GIVEN REQUEST: Rewrite the following rows as a numbered list, omitting any blank lines.

RECORDED INFORMATION:

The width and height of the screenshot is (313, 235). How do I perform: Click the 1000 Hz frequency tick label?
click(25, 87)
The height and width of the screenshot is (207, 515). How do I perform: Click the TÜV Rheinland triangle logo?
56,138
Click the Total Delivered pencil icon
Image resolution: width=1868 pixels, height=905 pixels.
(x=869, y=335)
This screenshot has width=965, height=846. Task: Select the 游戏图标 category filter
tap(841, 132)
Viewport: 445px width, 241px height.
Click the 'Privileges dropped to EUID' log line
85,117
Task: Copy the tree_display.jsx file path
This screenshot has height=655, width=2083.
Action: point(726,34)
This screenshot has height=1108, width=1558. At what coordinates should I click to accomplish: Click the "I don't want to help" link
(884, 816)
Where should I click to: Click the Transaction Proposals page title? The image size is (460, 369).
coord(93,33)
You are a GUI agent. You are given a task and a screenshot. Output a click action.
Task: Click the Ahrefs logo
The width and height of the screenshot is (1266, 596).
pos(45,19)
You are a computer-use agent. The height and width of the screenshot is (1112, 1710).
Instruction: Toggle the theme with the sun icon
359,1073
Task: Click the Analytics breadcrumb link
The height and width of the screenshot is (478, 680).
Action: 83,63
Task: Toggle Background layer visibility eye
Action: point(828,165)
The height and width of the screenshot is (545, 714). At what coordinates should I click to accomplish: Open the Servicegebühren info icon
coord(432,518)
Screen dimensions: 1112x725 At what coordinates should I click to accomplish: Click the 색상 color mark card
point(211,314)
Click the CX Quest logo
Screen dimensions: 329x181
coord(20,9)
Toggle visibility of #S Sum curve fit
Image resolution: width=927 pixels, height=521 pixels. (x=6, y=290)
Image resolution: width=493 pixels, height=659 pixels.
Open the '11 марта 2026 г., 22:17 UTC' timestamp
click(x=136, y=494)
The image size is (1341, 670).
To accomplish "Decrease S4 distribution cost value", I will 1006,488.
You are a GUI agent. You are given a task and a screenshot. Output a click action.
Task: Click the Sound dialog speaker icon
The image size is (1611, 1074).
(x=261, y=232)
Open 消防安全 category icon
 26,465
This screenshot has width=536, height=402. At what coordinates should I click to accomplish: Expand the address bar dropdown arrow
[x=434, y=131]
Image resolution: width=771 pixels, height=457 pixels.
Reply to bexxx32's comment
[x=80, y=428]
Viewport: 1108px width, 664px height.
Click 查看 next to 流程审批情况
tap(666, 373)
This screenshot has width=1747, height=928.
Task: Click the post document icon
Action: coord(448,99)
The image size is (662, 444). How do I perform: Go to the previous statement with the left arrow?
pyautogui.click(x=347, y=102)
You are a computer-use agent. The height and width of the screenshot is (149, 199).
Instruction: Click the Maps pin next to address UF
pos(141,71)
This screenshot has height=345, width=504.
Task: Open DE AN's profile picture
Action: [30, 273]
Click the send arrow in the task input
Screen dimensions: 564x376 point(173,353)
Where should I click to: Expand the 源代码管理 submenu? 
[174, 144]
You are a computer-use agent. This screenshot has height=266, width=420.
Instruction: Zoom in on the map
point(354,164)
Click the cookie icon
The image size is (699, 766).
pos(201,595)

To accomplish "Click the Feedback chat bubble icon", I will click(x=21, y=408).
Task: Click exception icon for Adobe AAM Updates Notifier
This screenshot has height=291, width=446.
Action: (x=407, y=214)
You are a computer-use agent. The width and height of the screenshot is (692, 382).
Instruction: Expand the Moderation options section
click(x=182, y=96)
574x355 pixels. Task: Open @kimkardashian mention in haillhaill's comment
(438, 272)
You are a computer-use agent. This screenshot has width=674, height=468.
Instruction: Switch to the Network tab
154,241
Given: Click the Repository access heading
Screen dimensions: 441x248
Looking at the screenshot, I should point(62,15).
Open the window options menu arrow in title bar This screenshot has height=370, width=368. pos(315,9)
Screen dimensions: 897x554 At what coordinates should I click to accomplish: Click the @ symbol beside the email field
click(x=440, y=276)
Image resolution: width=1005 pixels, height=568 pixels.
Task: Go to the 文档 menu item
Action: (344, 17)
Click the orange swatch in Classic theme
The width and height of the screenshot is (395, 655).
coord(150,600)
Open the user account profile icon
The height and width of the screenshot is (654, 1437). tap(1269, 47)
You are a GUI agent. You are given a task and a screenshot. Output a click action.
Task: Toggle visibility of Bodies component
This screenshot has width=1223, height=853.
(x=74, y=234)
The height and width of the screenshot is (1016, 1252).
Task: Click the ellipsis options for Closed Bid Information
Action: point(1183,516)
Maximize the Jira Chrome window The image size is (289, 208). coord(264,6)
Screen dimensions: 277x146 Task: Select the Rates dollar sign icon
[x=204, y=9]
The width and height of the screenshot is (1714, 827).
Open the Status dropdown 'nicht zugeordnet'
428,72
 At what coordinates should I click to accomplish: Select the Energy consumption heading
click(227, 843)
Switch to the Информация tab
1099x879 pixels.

ANSWER FOR THIS EXERCISE:
1. The width and height of the screenshot is (313, 235). How do I perform: Click the 1000 Hz frequency tick label?
2. click(25, 87)
3. The height and width of the screenshot is (207, 515). How do I perform: Click the TÜV Rheinland triangle logo?
4. 56,138
5. Click the Total Delivered pencil icon
6. Image resolution: width=1868 pixels, height=905 pixels.
7. (x=869, y=335)
8. This screenshot has width=965, height=846. Task: Select the 游戏图标 category filter
9. tap(841, 132)
10. Viewport: 445px width, 241px height.
11. Click the 'Privileges dropped to EUID' log line
12. 85,117
13. Task: Copy the tree_display.jsx file path
14. This screenshot has height=655, width=2083.
15. Action: point(726,34)
16. This screenshot has height=1108, width=1558. At what coordinates should I click to accomplish: Click the "I don't want to help" link
17. (884, 816)
18. Where should I click to: Click the Transaction Proposals page title? The image size is (460, 369).
19. coord(93,33)
20. You are a GUI agent. You are given a task and a screenshot. Output a click action.
21. Task: Click the Ahrefs logo
22. The width and height of the screenshot is (1266, 596).
23. pos(45,19)
24. You are a computer-use agent. The height and width of the screenshot is (1112, 1710).
25. Instruction: Toggle the theme with the sun icon
26. 359,1073
27. Task: Click the Analytics breadcrumb link
28. The height and width of the screenshot is (478, 680).
29. Action: 83,63
30. Task: Toggle Background layer visibility eye
31. Action: point(828,165)
32. The height and width of the screenshot is (545, 714). At what coordinates should I click to accomplish: Open the Servicegebühren info icon
33. coord(432,518)
34. Screen dimensions: 1112x725 At what coordinates should I click to accomplish: Click the 색상 color mark card
35. point(211,314)
36. Click the CX Quest logo
37. Screen dimensions: 329x181
38. coord(20,9)
39. Toggle visibility of #S Sum curve fit
40. Image resolution: width=927 pixels, height=521 pixels. (x=6, y=290)
41. Image resolution: width=493 pixels, height=659 pixels.
42. Open the '11 марта 2026 г., 22:17 UTC' timestamp
43. click(x=136, y=494)
44. The image size is (1341, 670).
45. To accomplish "Decrease S4 distribution cost value", I will 1006,488.
46. You are a GUI agent. You are given a task and a screenshot. Output a click action.
47. Task: Click the Sound dialog speaker icon
48. The image size is (1611, 1074).
49. (x=261, y=232)
50. Open 消防安全 category icon
51.  26,465
52. This screenshot has width=536, height=402. At what coordinates should I click to accomplish: Expand the address bar dropdown arrow
53. [x=434, y=131]
54. Image resolution: width=771 pixels, height=457 pixels.
55. Reply to bexxx32's comment
56. [x=80, y=428]
57. Viewport: 1108px width, 664px height.
58. Click 查看 next to 流程审批情况
59. tap(666, 373)
60. This screenshot has width=1747, height=928.
61. Task: Click the post document icon
62. Action: coord(448,99)
63. The image size is (662, 444). How do I perform: Go to the previous statement with the left arrow?
64. pyautogui.click(x=347, y=102)
65. You are a computer-use agent. The height and width of the screenshot is (149, 199).
66. Instruction: Click the Maps pin next to address UF
67. pos(141,71)
68. This screenshot has height=345, width=504.
69. Task: Open DE AN's profile picture
70. Action: [30, 273]
71. Click the send arrow in the task input
72. Screen dimensions: 564x376 point(173,353)
73. Where should I click to: Expand the 源代码管理 submenu? 
74. [174, 144]
75. You are a computer-use agent. This screenshot has height=266, width=420.
76. Instruction: Zoom in on the map
77. point(354,164)
78. Click the cookie icon
79. The image size is (699, 766).
80. pos(201,595)
81. To accomplish "Click the Feedback chat bubble icon", I will click(x=21, y=408).
82. Task: Click exception icon for Adobe AAM Updates Notifier
83. This screenshot has height=291, width=446.
84. Action: (x=407, y=214)
85. You are a computer-use agent. The width and height of the screenshot is (692, 382).
86. Instruction: Expand the Moderation options section
87. click(x=182, y=96)
88. 574x355 pixels. Task: Open @kimkardashian mention in haillhaill's comment
89. (438, 272)
90. You are a computer-use agent. This screenshot has width=674, height=468.
91. Instruction: Switch to the Network tab
92. 154,241
93. Given: Click the Repository access heading
94. Screen dimensions: 441x248
95. Looking at the screenshot, I should point(62,15).
96. Open the window options menu arrow in title bar This screenshot has height=370, width=368. pos(315,9)
97. Screen dimensions: 897x554 At what coordinates should I click to accomplish: Click the @ symbol beside the email field
98. click(x=440, y=276)
99. Image resolution: width=1005 pixels, height=568 pixels.
100. Task: Go to the 文档 menu item
101. Action: (344, 17)
102. Click the orange swatch in Classic theme
103. The width and height of the screenshot is (395, 655).
104. coord(150,600)
105. Open the user account profile icon
106. The height and width of the screenshot is (654, 1437). tap(1269, 47)
107. You are a GUI agent. You are given a task and a screenshot. Output a click action.
108. Task: Toggle visibility of Bodies component
109. This screenshot has width=1223, height=853.
110. (x=74, y=234)
111. The height and width of the screenshot is (1016, 1252).
112. Task: Click the ellipsis options for Closed Bid Information
113. Action: point(1183,516)
114. Maximize the Jira Chrome window The image size is (289, 208). coord(264,6)
115. Screen dimensions: 277x146 Task: Select the Rates dollar sign icon
116. [x=204, y=9]
117. The width and height of the screenshot is (1714, 827).
118. Open the Status dropdown 'nicht zugeordnet'
119. 428,72
120.  At what coordinates should I click to accomplish: Select the Energy consumption heading
121. click(227, 843)
122. Switch to the Информация tab
123. 1099x879 pixels.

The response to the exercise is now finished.